→ Work task
Which lines belong in the answer? Exactly those from the line containing "Click the Update Winkelwagen button" through the last line of the records below, repeated as written.

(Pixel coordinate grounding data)
= = = = = = =

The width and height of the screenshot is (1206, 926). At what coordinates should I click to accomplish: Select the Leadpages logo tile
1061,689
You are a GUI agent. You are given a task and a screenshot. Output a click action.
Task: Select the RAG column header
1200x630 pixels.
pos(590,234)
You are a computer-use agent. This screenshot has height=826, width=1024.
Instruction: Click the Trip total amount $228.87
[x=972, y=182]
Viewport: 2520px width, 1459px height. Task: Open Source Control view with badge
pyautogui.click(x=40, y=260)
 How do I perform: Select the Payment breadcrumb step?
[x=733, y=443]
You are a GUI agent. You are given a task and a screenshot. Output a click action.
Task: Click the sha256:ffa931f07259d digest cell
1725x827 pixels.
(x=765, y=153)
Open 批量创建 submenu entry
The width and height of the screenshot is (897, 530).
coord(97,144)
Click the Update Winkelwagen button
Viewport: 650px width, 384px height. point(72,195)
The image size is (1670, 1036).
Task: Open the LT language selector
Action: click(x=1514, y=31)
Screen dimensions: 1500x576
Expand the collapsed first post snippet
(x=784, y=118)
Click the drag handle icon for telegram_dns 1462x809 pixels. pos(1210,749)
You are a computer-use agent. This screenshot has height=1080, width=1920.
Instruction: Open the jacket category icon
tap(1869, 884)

= = = = = = =

→ Solution below
Click the Update Winkelwagen button
Viewport: 650px width, 384px height. point(72,195)
The image size is (1670, 1036).
Task: Open the LT language selector
Action: click(x=1514, y=31)
Screen dimensions: 1500x576
Expand the collapsed first post snippet
(x=784, y=118)
Click the drag handle icon for telegram_dns 1462x809 pixels. pos(1210,749)
You are a computer-use agent. This screenshot has height=1080, width=1920.
Instruction: Open the jacket category icon
tap(1869, 884)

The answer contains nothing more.